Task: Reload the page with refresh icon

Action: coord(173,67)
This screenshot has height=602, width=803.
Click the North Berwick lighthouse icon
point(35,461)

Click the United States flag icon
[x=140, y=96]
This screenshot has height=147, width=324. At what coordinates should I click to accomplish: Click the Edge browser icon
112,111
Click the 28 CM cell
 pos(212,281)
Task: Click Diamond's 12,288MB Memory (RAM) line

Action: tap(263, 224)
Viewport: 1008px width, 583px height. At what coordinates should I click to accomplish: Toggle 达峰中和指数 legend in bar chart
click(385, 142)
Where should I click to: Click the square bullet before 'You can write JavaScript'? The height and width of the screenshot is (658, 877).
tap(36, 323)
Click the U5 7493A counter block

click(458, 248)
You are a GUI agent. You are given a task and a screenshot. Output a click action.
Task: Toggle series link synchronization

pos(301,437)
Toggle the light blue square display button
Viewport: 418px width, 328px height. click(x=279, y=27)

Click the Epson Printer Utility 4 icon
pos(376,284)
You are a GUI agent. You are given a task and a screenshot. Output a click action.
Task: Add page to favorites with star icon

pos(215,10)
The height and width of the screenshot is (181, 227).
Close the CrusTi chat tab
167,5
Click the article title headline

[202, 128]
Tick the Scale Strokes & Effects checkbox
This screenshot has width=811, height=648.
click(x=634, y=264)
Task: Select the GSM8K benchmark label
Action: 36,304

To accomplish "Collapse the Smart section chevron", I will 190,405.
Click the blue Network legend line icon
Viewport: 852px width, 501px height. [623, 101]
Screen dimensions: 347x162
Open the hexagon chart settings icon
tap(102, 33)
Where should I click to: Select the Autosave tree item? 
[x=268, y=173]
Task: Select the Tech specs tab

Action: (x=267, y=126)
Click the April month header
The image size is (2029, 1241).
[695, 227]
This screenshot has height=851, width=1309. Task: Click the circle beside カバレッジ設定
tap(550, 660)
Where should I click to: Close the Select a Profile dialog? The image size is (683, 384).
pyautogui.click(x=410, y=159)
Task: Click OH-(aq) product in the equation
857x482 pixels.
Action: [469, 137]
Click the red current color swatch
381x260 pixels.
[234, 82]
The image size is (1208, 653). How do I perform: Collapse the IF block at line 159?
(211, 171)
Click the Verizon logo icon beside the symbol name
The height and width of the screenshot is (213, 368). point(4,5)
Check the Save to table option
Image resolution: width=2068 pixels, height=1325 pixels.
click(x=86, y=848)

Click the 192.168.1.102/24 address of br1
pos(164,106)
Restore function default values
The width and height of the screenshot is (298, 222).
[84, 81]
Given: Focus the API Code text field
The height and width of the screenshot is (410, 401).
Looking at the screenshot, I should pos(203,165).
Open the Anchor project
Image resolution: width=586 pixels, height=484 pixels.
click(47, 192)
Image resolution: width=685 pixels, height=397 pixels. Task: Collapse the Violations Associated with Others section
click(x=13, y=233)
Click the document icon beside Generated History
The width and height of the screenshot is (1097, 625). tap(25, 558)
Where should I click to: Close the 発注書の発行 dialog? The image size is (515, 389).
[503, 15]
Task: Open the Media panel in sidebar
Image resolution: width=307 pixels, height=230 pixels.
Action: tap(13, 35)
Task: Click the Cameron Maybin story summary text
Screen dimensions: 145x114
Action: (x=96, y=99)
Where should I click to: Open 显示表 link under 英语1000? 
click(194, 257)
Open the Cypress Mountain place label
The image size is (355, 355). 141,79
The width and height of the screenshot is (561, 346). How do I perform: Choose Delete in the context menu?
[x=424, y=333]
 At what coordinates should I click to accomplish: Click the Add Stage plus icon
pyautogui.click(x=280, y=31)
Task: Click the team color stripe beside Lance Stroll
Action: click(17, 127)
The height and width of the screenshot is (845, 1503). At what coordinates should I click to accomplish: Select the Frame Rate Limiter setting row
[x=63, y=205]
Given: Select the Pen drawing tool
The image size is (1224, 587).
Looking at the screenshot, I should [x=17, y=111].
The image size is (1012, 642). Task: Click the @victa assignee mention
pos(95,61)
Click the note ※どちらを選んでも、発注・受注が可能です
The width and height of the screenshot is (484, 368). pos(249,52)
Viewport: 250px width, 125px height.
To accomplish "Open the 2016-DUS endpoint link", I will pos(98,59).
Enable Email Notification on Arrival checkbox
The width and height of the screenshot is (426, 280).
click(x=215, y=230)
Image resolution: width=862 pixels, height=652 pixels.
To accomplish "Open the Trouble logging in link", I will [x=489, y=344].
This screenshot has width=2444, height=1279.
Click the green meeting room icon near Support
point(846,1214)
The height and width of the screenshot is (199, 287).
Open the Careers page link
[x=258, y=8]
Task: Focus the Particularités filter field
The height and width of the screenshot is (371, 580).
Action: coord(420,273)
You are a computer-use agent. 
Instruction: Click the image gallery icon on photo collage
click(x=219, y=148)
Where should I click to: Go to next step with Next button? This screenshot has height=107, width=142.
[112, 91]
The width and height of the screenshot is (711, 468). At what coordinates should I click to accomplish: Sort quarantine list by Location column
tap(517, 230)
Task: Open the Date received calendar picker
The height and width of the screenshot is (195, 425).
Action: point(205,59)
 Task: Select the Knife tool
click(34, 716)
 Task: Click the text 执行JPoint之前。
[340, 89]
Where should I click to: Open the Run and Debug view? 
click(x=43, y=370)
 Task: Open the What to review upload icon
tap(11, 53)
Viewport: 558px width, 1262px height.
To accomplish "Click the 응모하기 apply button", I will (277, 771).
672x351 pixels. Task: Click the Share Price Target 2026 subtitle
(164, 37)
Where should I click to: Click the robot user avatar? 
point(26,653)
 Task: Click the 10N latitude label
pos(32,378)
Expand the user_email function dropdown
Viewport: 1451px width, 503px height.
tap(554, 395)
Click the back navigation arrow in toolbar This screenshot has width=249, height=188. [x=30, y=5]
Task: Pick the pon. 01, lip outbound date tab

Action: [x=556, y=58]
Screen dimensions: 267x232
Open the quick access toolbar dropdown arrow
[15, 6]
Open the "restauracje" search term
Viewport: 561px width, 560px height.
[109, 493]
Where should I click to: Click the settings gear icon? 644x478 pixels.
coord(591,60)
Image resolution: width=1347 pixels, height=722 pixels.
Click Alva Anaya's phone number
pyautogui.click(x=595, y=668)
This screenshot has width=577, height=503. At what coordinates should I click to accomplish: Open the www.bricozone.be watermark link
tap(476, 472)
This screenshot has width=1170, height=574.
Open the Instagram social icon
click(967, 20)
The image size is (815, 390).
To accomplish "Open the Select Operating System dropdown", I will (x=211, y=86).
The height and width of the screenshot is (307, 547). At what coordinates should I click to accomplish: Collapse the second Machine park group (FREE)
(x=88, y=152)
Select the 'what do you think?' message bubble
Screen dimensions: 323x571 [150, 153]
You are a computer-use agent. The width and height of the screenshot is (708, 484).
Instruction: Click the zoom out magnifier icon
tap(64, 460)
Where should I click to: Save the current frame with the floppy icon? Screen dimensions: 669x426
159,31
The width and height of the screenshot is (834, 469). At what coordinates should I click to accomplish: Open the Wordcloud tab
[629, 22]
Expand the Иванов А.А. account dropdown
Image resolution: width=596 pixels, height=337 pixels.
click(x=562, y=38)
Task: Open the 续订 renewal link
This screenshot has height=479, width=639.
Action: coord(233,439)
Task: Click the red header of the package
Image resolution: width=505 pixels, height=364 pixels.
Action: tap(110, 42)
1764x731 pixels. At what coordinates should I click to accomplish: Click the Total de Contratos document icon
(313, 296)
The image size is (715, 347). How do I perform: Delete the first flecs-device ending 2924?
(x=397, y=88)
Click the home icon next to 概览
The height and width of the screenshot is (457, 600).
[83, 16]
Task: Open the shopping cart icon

#### [STATED TASK]
Switch "star icon" to "bookmark icon" wherever it occurs in the records, then reproduce the lines with nothing else altered.

#### [EXERCISE RESULT]
Task: Reload the page with refresh icon

Action: coord(173,67)
This screenshot has height=602, width=803.
Click the North Berwick lighthouse icon
point(35,461)

Click the United States flag icon
[x=140, y=96]
This screenshot has height=147, width=324. At what coordinates should I click to accomplish: Click the Edge browser icon
112,111
Click the 28 CM cell
 pos(212,281)
Task: Click Diamond's 12,288MB Memory (RAM) line

Action: tap(263, 224)
Viewport: 1008px width, 583px height. At what coordinates should I click to accomplish: Toggle 达峰中和指数 legend in bar chart
click(385, 142)
Where should I click to: Click the square bullet before 'You can write JavaScript'? The height and width of the screenshot is (658, 877).
tap(36, 323)
Click the U5 7493A counter block

click(458, 248)
You are a GUI agent. You are given a task and a screenshot. Output a click action.
Task: Toggle series link synchronization

pos(301,437)
Toggle the light blue square display button
Viewport: 418px width, 328px height. click(x=279, y=27)

Click the Epson Printer Utility 4 icon
pos(376,284)
You are a GUI agent. You are given a task and a screenshot. Output a click action.
Task: Add page to favorites with bookmark icon

pos(215,10)
The height and width of the screenshot is (181, 227).
Close the CrusTi chat tab
167,5
Click the article title headline

[202, 128]
Tick the Scale Strokes & Effects checkbox
This screenshot has width=811, height=648.
click(x=634, y=264)
Task: Select the GSM8K benchmark label
Action: 36,304

To accomplish "Collapse the Smart section chevron", I will 190,405.
Click the blue Network legend line icon
Viewport: 852px width, 501px height. [623, 101]
Screen dimensions: 347x162
Open the hexagon chart settings icon
tap(102, 33)
Where should I click to: Select the Autosave tree item? 
[x=268, y=173]
Task: Select the Tech specs tab

Action: (x=267, y=126)
Click the April month header
The image size is (2029, 1241).
[695, 227]
This screenshot has height=851, width=1309. Task: Click the circle beside カバレッジ設定
tap(550, 660)
Where should I click to: Close the Select a Profile dialog? The image size is (683, 384).
pyautogui.click(x=410, y=159)
Task: Click OH-(aq) product in the equation
857x482 pixels.
Action: [469, 137]
Click the red current color swatch
381x260 pixels.
[234, 82]
The image size is (1208, 653). How do I perform: Collapse the IF block at line 159?
(211, 171)
Click the Verizon logo icon beside the symbol name
The height and width of the screenshot is (213, 368). point(4,5)
Check the Save to table option
Image resolution: width=2068 pixels, height=1325 pixels.
click(x=86, y=848)

Click the 192.168.1.102/24 address of br1
pos(164,106)
Restore function default values
The width and height of the screenshot is (298, 222).
[84, 81]
Given: Focus the API Code text field
The height and width of the screenshot is (410, 401).
Looking at the screenshot, I should pos(203,165).
Open the Anchor project
Image resolution: width=586 pixels, height=484 pixels.
click(47, 192)
Image resolution: width=685 pixels, height=397 pixels. Task: Collapse the Violations Associated with Others section
click(x=13, y=233)
Click the document icon beside Generated History
The width and height of the screenshot is (1097, 625). tap(25, 558)
Where should I click to: Close the 発注書の発行 dialog? The image size is (515, 389).
[503, 15]
Task: Open the Media panel in sidebar
Image resolution: width=307 pixels, height=230 pixels.
Action: tap(13, 35)
Task: Click the Cameron Maybin story summary text
Screen dimensions: 145x114
Action: (x=96, y=99)
Where should I click to: Open 显示表 link under 英语1000? 
click(194, 257)
Open the Cypress Mountain place label
The image size is (355, 355). 141,79
The width and height of the screenshot is (561, 346). How do I perform: Choose Delete in the context menu?
[x=424, y=333]
 At what coordinates should I click to accomplish: Click the Add Stage plus icon
pyautogui.click(x=280, y=31)
Task: Click the team color stripe beside Lance Stroll
Action: click(17, 127)
The height and width of the screenshot is (845, 1503). At what coordinates should I click to accomplish: Select the Frame Rate Limiter setting row
[x=63, y=205]
Given: Select the Pen drawing tool
The image size is (1224, 587).
Looking at the screenshot, I should [x=17, y=111].
The image size is (1012, 642). Task: Click the @victa assignee mention
pos(95,61)
Click the note ※どちらを選んでも、発注・受注が可能です
The width and height of the screenshot is (484, 368). pos(249,52)
Viewport: 250px width, 125px height.
To accomplish "Open the 2016-DUS endpoint link", I will pos(98,59).
Enable Email Notification on Arrival checkbox
The width and height of the screenshot is (426, 280).
click(x=215, y=230)
Image resolution: width=862 pixels, height=652 pixels.
To accomplish "Open the Trouble logging in link", I will [x=489, y=344].
This screenshot has width=2444, height=1279.
Click the green meeting room icon near Support
point(846,1214)
The height and width of the screenshot is (199, 287).
Open the Careers page link
[x=258, y=8]
Task: Focus the Particularités filter field
The height and width of the screenshot is (371, 580).
Action: coord(420,273)
You are a computer-use agent. 
Instruction: Click the image gallery icon on photo collage
click(x=219, y=148)
Where should I click to: Go to next step with Next button? This screenshot has height=107, width=142.
[112, 91]
The width and height of the screenshot is (711, 468). At what coordinates should I click to accomplish: Sort quarantine list by Location column
tap(517, 230)
Task: Open the Date received calendar picker
The height and width of the screenshot is (195, 425).
Action: point(205,59)
 Task: Select the Knife tool
click(34, 716)
 Task: Click the text 执行JPoint之前。
[340, 89]
Where should I click to: Open the Run and Debug view? 
click(x=43, y=370)
 Task: Open the What to review upload icon
tap(11, 53)
Viewport: 558px width, 1262px height.
To accomplish "Click the 응모하기 apply button", I will (277, 771).
672x351 pixels. Task: Click the Share Price Target 2026 subtitle
(164, 37)
Where should I click to: Click the robot user avatar? 
point(26,653)
 Task: Click the 10N latitude label
pos(32,378)
Expand the user_email function dropdown
Viewport: 1451px width, 503px height.
tap(554, 395)
Click the back navigation arrow in toolbar This screenshot has width=249, height=188. [x=30, y=5]
Task: Pick the pon. 01, lip outbound date tab

Action: [x=556, y=58]
Screen dimensions: 267x232
Open the quick access toolbar dropdown arrow
[15, 6]
Open the "restauracje" search term
Viewport: 561px width, 560px height.
[109, 493]
Where should I click to: Click the settings gear icon? 644x478 pixels.
coord(591,60)
Image resolution: width=1347 pixels, height=722 pixels.
Click Alva Anaya's phone number
pyautogui.click(x=595, y=668)
This screenshot has width=577, height=503. At what coordinates should I click to accomplish: Open the www.bricozone.be watermark link
tap(476, 472)
This screenshot has width=1170, height=574.
Open the Instagram social icon
click(967, 20)
The image size is (815, 390).
To accomplish "Open the Select Operating System dropdown", I will (x=211, y=86).
The height and width of the screenshot is (307, 547). At what coordinates should I click to accomplish: Collapse the second Machine park group (FREE)
(x=88, y=152)
Select the 'what do you think?' message bubble
Screen dimensions: 323x571 [150, 153]
You are a computer-use agent. The width and height of the screenshot is (708, 484).
Instruction: Click the zoom out magnifier icon
tap(64, 460)
Where should I click to: Save the current frame with the floppy icon? Screen dimensions: 669x426
159,31
The width and height of the screenshot is (834, 469). At what coordinates should I click to accomplish: Open the Wordcloud tab
[629, 22]
Expand the Иванов А.А. account dropdown
Image resolution: width=596 pixels, height=337 pixels.
click(x=562, y=38)
Task: Open the 续订 renewal link
This screenshot has height=479, width=639.
Action: coord(233,439)
Task: Click the red header of the package
Image resolution: width=505 pixels, height=364 pixels.
Action: tap(110, 42)
1764x731 pixels. At what coordinates should I click to accomplish: Click the Total de Contratos document icon
(313, 296)
The image size is (715, 347). How do I perform: Delete the first flecs-device ending 2924?
(x=397, y=88)
Click the home icon next to 概览
The height and width of the screenshot is (457, 600).
[83, 16]
Task: Open the shopping cart icon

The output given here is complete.